Work order
Pick the lines holding the string "dark" out of the records and copy them.

※

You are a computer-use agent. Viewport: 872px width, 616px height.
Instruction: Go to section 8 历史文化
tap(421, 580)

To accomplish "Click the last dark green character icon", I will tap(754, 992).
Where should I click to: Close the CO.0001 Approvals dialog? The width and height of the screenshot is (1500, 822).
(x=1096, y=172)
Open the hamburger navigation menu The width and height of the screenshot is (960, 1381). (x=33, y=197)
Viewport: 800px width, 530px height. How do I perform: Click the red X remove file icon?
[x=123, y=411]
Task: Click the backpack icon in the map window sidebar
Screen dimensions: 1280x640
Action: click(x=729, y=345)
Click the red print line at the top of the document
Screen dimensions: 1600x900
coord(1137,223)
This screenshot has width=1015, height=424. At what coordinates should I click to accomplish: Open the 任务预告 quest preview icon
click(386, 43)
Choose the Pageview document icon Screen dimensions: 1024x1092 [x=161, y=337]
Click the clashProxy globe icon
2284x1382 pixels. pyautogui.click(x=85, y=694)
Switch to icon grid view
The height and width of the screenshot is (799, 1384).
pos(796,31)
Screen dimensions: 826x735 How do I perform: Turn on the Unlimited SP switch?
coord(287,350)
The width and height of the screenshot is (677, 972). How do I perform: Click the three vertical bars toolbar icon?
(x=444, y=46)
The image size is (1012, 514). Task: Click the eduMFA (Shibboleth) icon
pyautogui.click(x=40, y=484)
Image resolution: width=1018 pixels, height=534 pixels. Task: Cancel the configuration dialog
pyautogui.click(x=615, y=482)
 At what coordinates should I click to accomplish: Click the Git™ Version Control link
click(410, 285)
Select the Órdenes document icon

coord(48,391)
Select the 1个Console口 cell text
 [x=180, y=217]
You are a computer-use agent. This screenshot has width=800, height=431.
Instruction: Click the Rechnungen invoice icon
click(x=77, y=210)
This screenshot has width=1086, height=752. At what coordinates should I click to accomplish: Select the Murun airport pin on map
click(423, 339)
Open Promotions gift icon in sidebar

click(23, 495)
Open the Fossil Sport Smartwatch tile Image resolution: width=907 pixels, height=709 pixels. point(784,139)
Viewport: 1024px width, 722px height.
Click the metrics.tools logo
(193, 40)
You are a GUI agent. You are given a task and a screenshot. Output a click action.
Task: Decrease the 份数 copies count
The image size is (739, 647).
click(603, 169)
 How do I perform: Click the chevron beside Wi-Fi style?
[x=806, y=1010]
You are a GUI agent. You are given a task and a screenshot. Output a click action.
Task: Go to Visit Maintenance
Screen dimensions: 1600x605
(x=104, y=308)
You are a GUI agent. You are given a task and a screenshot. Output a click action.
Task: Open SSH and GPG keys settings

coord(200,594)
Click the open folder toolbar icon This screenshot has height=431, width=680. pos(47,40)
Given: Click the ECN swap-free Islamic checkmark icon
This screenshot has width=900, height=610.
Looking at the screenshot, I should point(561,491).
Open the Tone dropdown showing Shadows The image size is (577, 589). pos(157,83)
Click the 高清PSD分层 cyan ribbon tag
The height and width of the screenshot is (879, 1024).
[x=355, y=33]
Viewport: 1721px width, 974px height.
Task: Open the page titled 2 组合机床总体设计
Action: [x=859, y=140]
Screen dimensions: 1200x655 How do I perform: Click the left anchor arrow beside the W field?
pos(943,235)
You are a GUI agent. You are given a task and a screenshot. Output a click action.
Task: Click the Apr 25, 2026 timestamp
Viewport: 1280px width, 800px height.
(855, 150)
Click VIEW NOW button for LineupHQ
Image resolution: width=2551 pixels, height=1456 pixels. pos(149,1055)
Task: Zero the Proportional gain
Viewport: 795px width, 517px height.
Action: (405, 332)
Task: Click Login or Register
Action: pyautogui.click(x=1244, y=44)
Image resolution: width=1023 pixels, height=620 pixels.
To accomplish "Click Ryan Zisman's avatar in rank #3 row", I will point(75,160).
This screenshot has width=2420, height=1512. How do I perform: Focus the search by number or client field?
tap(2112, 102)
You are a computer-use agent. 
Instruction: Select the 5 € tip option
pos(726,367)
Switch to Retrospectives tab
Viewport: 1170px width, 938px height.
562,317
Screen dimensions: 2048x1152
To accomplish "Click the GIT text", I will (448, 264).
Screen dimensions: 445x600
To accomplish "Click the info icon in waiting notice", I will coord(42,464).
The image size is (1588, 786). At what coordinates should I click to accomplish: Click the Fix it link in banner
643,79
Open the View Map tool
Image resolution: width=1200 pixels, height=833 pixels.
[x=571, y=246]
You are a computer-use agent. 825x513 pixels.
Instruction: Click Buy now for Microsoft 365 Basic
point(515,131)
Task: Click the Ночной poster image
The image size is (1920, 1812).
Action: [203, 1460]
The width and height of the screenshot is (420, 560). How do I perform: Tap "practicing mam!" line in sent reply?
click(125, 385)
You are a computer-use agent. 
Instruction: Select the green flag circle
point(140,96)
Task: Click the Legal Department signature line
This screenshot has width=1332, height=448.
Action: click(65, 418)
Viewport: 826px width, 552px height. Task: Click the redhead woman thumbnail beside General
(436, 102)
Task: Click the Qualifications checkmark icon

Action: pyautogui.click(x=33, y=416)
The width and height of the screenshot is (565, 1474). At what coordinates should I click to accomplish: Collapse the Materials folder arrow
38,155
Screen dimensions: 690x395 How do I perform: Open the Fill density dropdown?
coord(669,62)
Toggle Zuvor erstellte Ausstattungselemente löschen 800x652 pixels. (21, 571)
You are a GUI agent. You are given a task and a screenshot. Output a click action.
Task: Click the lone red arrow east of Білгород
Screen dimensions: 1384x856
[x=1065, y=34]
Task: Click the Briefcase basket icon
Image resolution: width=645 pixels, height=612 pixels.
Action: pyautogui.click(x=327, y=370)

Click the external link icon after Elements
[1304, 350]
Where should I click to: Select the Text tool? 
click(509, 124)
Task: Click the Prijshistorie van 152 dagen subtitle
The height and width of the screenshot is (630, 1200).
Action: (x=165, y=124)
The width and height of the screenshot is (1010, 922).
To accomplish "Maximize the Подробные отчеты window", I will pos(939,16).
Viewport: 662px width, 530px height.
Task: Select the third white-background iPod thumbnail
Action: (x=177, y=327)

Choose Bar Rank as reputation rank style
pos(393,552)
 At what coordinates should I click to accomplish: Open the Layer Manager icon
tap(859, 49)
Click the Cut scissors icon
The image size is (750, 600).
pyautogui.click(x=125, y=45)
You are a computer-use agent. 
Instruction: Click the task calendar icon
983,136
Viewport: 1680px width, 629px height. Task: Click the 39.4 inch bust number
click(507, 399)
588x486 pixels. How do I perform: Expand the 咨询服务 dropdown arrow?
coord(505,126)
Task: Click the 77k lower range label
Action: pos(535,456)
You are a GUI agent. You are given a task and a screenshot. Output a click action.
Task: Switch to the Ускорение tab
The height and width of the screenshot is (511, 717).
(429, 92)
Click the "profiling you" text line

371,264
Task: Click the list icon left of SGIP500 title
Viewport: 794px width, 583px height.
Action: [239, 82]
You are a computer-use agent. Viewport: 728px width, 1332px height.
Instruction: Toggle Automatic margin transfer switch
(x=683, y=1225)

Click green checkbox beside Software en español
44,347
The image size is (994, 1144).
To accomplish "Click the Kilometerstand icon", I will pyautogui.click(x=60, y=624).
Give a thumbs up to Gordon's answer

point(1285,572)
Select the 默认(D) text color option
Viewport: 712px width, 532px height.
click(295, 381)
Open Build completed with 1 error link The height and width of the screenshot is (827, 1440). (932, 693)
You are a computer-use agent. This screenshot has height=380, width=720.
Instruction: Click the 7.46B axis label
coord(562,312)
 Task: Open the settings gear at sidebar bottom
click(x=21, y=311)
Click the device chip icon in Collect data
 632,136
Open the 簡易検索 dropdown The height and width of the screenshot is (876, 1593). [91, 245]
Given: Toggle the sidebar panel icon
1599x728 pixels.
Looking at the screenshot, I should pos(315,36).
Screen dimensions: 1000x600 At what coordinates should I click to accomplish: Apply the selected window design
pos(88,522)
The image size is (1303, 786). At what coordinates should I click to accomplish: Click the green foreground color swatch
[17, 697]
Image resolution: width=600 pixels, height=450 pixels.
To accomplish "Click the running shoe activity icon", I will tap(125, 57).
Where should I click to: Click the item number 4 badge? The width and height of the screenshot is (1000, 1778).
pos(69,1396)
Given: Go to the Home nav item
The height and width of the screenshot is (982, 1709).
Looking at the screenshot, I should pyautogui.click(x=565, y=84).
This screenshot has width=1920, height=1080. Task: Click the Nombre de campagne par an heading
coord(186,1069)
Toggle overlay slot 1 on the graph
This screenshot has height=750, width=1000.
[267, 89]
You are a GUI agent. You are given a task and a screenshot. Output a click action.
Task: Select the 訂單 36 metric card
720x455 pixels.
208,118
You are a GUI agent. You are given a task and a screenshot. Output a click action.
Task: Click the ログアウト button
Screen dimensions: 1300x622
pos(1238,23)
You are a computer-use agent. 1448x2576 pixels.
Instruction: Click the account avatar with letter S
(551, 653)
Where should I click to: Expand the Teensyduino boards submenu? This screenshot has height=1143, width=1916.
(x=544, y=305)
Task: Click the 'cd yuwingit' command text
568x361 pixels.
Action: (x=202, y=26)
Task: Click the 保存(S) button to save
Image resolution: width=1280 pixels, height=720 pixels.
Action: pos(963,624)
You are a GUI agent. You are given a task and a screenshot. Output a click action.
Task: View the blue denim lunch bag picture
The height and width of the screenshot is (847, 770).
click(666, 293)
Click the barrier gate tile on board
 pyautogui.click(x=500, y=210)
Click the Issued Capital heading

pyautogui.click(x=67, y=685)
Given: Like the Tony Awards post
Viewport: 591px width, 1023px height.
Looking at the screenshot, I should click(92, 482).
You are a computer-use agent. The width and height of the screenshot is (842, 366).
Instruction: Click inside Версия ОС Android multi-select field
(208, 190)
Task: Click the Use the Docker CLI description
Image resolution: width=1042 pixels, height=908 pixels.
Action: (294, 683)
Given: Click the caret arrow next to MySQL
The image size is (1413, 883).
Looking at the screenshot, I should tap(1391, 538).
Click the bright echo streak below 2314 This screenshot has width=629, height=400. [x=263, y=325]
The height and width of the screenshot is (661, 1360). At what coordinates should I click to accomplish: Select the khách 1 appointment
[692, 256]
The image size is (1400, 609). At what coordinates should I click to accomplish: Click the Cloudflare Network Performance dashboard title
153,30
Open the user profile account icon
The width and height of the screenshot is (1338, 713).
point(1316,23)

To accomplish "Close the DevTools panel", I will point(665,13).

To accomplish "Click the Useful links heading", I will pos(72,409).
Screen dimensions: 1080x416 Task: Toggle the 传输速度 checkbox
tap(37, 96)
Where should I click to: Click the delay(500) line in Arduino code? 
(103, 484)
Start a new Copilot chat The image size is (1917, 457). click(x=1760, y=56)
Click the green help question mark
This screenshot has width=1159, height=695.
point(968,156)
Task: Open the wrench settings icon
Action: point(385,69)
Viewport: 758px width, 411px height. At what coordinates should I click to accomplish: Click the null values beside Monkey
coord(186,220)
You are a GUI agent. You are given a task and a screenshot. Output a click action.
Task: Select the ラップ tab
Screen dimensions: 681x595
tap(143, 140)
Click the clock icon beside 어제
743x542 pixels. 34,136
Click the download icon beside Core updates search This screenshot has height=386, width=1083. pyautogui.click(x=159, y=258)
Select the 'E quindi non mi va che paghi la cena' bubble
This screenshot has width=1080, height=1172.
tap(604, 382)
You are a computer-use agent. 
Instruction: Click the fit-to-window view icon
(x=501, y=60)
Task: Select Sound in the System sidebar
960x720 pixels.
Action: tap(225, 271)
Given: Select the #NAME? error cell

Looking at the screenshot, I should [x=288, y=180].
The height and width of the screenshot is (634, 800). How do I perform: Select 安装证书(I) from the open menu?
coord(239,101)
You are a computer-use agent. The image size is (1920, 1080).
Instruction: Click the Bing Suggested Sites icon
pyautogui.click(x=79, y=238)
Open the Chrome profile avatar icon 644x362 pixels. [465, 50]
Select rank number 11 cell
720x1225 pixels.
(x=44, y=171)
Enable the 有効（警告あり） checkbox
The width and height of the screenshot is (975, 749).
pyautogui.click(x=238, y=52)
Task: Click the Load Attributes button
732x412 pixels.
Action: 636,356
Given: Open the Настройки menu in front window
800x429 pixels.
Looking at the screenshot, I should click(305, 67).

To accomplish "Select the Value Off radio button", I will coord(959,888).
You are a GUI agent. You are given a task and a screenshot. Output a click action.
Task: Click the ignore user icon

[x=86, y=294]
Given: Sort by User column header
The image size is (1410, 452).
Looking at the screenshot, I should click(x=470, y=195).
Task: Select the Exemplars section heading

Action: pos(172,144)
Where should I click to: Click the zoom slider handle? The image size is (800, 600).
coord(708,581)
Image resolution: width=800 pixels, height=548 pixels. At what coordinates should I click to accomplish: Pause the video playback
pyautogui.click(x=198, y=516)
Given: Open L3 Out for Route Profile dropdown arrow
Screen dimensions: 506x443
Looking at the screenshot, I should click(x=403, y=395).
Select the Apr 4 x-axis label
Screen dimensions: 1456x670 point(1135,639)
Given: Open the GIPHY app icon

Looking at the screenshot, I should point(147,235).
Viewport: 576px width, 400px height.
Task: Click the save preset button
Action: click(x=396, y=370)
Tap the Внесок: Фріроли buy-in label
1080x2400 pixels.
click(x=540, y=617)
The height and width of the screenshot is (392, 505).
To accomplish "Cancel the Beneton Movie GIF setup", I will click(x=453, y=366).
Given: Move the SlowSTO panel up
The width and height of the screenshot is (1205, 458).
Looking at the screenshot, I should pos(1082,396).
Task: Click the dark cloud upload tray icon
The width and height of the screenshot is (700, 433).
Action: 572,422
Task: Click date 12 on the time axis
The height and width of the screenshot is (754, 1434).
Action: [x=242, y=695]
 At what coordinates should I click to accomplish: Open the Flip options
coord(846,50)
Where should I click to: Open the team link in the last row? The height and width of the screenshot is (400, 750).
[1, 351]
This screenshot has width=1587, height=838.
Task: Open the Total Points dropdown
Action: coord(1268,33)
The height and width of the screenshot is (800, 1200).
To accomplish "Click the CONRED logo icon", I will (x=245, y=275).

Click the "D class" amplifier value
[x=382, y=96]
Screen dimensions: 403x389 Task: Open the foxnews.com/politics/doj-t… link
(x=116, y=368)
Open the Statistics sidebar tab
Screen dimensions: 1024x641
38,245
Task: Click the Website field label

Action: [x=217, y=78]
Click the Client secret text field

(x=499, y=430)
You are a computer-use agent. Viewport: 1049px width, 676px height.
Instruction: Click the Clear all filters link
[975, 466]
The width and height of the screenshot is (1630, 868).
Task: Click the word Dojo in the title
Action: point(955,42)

※

Exercise answer
To accomplish "Click the last dark green character icon", I will tap(754, 992).
Task: Click the dark cloud upload tray icon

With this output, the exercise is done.